Exercise task
Count the lines in the entries below that contain the string "panel". Give only the number.
──────── Excerpted data
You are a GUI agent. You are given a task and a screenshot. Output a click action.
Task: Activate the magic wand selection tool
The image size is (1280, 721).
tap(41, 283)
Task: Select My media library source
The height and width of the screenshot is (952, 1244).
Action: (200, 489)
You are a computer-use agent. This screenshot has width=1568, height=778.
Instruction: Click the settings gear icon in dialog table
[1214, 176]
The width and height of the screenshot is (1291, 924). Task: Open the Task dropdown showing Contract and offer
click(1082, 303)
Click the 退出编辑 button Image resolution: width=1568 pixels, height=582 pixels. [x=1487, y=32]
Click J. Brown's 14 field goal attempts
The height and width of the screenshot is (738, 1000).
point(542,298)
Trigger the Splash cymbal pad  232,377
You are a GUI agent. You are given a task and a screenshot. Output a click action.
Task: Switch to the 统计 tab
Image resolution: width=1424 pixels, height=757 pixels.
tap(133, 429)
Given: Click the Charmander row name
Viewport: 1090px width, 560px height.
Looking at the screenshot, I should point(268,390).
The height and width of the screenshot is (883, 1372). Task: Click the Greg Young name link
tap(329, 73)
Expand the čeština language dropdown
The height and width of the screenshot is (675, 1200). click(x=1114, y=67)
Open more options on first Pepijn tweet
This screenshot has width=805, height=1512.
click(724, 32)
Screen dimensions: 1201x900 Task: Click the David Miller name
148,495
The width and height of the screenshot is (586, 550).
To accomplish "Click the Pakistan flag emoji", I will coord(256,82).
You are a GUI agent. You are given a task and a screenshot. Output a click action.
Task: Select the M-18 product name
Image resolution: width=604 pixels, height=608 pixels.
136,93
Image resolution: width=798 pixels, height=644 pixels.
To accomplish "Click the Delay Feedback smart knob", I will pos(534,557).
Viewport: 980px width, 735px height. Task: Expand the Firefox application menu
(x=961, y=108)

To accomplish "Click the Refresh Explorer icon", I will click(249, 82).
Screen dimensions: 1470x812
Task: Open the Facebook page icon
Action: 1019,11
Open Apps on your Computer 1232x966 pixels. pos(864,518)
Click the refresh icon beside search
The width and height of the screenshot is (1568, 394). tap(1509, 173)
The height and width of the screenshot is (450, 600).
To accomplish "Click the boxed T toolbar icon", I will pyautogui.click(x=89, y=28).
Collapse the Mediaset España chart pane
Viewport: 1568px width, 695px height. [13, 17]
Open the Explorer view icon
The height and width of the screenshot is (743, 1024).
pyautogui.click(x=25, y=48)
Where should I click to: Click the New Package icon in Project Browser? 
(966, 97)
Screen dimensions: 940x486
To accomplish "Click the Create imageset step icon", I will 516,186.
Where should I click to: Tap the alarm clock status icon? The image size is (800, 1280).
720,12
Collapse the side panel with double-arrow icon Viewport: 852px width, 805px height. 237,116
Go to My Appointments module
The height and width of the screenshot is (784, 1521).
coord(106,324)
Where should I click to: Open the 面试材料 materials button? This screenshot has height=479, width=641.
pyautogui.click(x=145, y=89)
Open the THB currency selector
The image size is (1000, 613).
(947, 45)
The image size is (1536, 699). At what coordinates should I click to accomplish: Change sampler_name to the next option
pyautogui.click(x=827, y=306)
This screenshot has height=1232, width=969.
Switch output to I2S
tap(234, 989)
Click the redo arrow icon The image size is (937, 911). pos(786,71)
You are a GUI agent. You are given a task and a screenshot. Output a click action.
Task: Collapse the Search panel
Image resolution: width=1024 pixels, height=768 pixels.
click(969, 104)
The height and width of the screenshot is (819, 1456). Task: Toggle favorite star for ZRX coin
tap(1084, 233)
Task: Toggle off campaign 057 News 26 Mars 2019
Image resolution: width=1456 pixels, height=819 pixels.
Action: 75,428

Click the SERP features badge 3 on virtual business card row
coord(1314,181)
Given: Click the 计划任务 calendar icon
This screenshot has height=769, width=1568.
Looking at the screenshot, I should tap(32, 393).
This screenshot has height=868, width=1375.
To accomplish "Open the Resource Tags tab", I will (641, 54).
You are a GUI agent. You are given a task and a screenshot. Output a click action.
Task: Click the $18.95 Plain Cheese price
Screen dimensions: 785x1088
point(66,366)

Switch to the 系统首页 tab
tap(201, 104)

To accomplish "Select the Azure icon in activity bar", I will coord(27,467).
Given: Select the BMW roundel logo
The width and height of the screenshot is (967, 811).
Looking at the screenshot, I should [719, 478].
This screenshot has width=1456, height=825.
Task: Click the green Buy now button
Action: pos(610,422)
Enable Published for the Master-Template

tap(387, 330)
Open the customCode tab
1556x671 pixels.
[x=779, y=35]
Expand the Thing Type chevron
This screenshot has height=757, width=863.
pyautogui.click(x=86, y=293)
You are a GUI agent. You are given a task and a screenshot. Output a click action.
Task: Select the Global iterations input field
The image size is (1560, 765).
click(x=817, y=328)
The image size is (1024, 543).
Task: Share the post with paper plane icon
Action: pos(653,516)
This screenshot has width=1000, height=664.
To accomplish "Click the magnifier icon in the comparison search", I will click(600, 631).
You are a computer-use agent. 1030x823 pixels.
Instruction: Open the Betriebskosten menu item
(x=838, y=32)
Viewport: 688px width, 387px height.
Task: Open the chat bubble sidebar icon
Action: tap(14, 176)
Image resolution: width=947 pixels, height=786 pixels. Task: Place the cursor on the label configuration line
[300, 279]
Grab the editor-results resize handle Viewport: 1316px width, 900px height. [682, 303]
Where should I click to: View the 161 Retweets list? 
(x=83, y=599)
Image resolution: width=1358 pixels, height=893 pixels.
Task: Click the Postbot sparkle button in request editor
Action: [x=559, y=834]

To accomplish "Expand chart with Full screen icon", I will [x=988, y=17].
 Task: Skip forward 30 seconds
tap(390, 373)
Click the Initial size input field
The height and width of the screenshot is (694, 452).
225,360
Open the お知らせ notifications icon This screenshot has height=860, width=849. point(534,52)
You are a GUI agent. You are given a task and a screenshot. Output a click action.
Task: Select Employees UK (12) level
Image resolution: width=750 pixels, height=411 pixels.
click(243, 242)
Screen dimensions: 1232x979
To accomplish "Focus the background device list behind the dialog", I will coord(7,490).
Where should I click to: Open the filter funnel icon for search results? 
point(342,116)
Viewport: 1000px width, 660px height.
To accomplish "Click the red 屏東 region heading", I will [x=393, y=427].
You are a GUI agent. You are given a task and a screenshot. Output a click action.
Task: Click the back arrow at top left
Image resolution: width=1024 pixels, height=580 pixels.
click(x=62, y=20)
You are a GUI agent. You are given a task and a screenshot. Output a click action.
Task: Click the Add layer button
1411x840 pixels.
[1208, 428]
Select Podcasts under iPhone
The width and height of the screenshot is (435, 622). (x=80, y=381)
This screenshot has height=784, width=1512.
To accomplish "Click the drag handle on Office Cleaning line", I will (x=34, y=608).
────────────────
Response below
2